O rompimento da barragem da Vale causou ao menos 249 mortes, além da poluição ambiental e da destruição de comunidades. Ainda estão desparecidas 21 pessoas. A Tüv Süd é a empresa que assinou o último atestado de estabilidade da estrutura. O documento é obrigatório para que a barragem pudesse estar em operação.
Segundo o delegado Renato Madsen, que também integrou as investigações, não haviam elementos suficientes para que a estabilidade fosse atestada. "A investigação revelou que houve um deturpação dessa condição de estabilidade. Na verdade, a barragem não tinha a segurança que os documentos supunham. A declaração de estabilidade não deveria ter sido dada, o que acarretaria em diversas medidas a serem adotadas pelos órgãos públicos e pela empresa".
DOCUMENTOS FALSOS
A declaração de estabilidade da barragem foi assinada pelo engenheiro Makoto Namba, da Tüv Süd, e por César Grandchamp, geólogo da Vale. Os dois estão entre os indiciados. Os outros cinco indiciados da consultora alemã são André Yassuda, Arsenio Negro Júnior, Marlísio Cecílio, Ana Paula Toledo e o alemão Chris Peter-Meier. Este último é o diretor da Tüv Süd que teria dado o aval para a assinatura do documento.
"Os técnicos no Brasil fizeram os estudos e chegaram à conclusão que o fator de segurança não era o recomendado. Então consultaram a Tüv Süd sede para apresentar essa situação e perguntar se, mesmo assim, deveriam atestar a condição de estabilidade", explicou Renato Mattos.
Pela Vale, foram também indiciados Alexandre Campanha, Marilene Lopes, Felipe Rocha, Washington Pirete, Cristina Malheiros e Andréa Dornas. De acordo com as investigações, os técnicos da Vale também tinham ciência de que o documento não representava a realidade. Um painel com especialistas realizado pela mineradora em 2017 concluiu que o fator de segurança mínimo recomendável para estruturas como a barragem de Brumadinho era 1,3. Os estudos da Tüv Süd chegaram ao fator de segurança de 1,09.

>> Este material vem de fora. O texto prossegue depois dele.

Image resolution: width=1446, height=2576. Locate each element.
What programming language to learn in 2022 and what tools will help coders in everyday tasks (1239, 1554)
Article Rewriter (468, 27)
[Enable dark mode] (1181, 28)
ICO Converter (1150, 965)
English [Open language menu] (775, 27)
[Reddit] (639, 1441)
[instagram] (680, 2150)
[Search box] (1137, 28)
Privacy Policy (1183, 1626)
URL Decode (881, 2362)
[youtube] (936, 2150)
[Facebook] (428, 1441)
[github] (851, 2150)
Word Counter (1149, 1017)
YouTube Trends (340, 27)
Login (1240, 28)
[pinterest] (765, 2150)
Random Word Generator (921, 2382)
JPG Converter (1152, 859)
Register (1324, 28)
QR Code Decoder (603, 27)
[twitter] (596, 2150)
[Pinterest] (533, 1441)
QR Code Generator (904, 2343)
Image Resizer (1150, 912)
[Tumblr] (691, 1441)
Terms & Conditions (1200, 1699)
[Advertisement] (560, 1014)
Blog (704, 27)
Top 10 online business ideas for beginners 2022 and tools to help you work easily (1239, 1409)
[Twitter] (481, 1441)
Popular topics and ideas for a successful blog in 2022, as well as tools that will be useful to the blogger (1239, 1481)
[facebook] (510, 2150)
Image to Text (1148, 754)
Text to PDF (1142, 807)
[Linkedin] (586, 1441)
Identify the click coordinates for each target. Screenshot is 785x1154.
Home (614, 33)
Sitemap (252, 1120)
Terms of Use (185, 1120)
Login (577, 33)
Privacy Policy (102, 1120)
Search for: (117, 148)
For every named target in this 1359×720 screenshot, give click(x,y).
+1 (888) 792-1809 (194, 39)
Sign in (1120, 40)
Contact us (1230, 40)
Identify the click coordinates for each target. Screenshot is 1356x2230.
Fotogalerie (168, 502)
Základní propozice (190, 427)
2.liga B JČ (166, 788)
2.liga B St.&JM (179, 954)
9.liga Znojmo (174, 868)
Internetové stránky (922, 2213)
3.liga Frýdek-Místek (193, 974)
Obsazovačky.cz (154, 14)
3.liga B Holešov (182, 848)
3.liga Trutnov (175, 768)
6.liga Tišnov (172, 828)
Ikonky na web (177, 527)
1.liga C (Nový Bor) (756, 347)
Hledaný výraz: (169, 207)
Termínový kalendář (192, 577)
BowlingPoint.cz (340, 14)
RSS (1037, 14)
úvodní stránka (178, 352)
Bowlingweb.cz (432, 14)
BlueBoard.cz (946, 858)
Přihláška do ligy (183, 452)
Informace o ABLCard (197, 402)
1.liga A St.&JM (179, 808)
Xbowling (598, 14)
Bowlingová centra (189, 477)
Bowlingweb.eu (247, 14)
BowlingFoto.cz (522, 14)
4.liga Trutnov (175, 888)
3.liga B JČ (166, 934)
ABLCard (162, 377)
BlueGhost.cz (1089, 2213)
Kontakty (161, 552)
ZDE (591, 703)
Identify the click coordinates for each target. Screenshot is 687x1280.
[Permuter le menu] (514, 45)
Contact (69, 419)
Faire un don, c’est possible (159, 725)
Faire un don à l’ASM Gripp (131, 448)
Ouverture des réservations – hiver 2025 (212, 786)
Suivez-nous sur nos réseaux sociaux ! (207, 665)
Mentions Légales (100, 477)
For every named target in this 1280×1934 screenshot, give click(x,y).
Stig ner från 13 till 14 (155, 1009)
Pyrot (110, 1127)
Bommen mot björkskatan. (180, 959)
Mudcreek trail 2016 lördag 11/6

Segundo os delegados, os empregados tinham o conhecimento de qual seria o mínimo adequado e, mesmo assim, agiram para que a declaração de condição de estabilidade fosse concedida. Makoto Namba, em depoimento, chegou a afirmar que se sentiu coagido por Alexandre Campanha para assinar o documento.
A PF concluiu que os problemas da barragem também eram conhecidos porque, em uma análise de probabilidade de risco de rompimento feito pela mineradora, a estrutura foi colocada em zona de atenção. Isto significa que ela superava o que a própria mineradora preconizava como aceitável.
Procurada, a Vale informa em nota que avaliará detalhadamente o inteiro teor do relatório antes de qualquer manifestação de mérito. "A empresa e seus empregados continuarão contribuindo com as autoridades e responderão às acusações no momento e ambiente oportunos", acrescenta o texto. A Tüv Süd também foi contatada, mas respondeu que não fará comentários sobre os indiciamentos.
MEDIDAS CAUTELARES
O relatório da investigação foi encaminhado na quinta-feira (19) ao Ministério Público Federal (MPF), a quem cabe denunciar os indiciados à Justiça. A PF pede medidas cautelares, proibindo os 13 funcionários de prestarem consultorias ou novos trabalhos nessa área, mas não apresentou pedidos de prisão neste momento. Alguns dos indiciados, porém, chegaram a ser presos após a tragédia. Atualmente todos estão em liberdade.
Na semana passada, a Comissão Parlamentar de Inquérito (CPI) criada pela Assembleia Legislativa de Minas Gerais (ALMG) para investigar a tragédia também pediu o indiciamento de 13 pessoas. Apesar do mesmo número, nem todos os nomes são os mesmos. Na lista dos deputados estaduais mineiros, foi incluído, por exemplo, o então diretor-presidente da Vale, Fábio Schvartsman, que não consta entre os indiciados da PF.
Pedidos de indiciamento também foram aprovados em CPIs no Senado e na Câmara dos Vereadores de Belo Horizonte.